Loss-of-function mutations in the NR0B1 (DAX1) gene on chromosome Xp21 cause X-linked adrenal hypoplasia congenita (AHC). In males with X-linked AHC, the mature adult zone of the adrenal cortex fails to develop properly, resulting in a cortex that appears disorganized and contains large, cytomegalic cells that resemble cells in the fetal cortex. Typically, males with X-linked AHC develop salt-wasting primary adrenal failure in early infancy (~60%) or childhood (~40%), although later-onset cases presenting in adulthood have been described (Achermann et al., 2001; Mantovani et al., 2002).
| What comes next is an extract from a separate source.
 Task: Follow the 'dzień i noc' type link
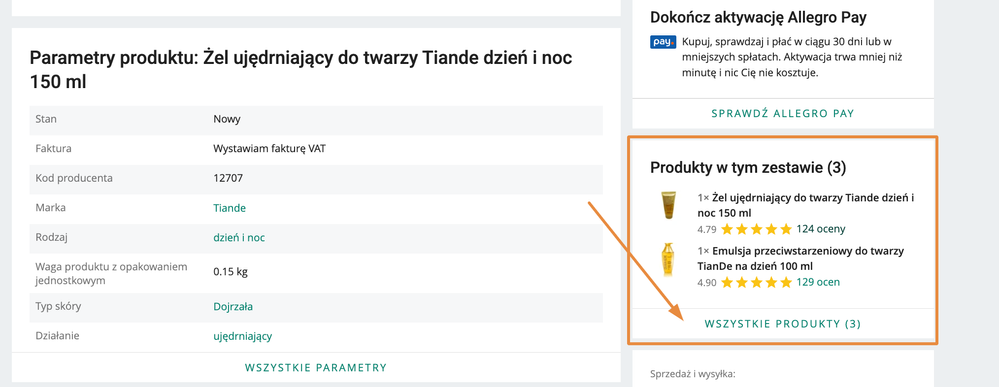pyautogui.click(x=239, y=238)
Individuals with mutations in the NROB1 gene also develop hypogonadotropic hypogonadism (HH), although the age of onset is variable. HH due to altered hypothalamic-pituitary-gonadal (HPG) activity may be observed in infancy, and greater than 10% of males with X-linked AHC have bilaterally undescended testicles. However, other individuals have normal HPG activity in infancy, and onset of HH is noted at the time of puberty. In rare cases, patients with DAX1 mutations have been reported with spontaneous onset of puberty, although pubertal development is incomplete. Most males have azoospermia and remain infertile even after treatment with gonadotropins (Mantovani et al., 2002), although a male with an NROB1 mutation was reported with preserved fertility (Merke et al., 1999). While mutations within the DAX1 gene result in isolated X-linked AHC, X-linked AHC may also occur as part of a contiguous gene deletion syndrome associated with mental retardation, glycerol kinase deficiency, and/or Duchenne muscular dystrophy, depending on the size of the deletion.
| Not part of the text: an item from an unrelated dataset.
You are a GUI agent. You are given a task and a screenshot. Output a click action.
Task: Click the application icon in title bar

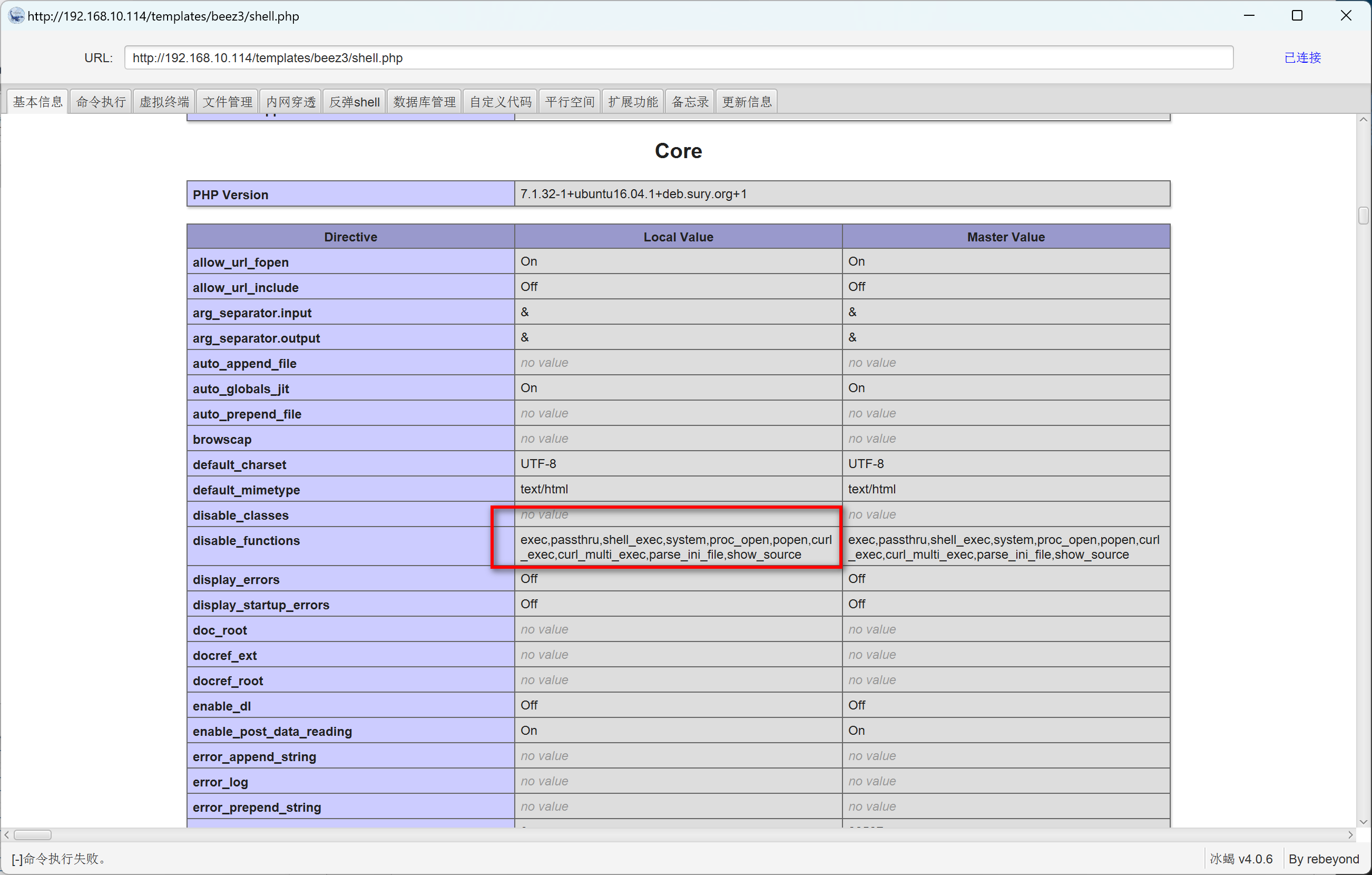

Most females who are heterozygous carriers of NROB1 mutations have normal adrenal function and no evidence of HH; however, several have been reported with delayed puberty (Seminara et al., 1999), and a female with a contiguous gene deletion including NROB1 had primary adrenal failure due to skewed X-inactivation (Shaikh et al., 2008). Additionally, one female was reported with a homozygous NROB1 mutation causing HH but apparently normal adrenal and ovarian function
(Merke et al., 1999).
Duplications of the NR0B1 gene and the surrounding genomic region, referred to as the dosage-sensitive sex reversal (DSS) region, do not cause X-linked AHC but instead result in a 46,XY disorder of sex development. Although most patients reported with duplications of the DSS region have complete gonadal dysgenesis causing XY sex reversal, partial gonadal dysgenesis with ambiguous genitalia has been described (Barbaro et al., 2008). Duplications of DAX1 in 46,XX individuals have no known clinical consequence, but the risk of transmission to 46,XY offspring is a significant consideration.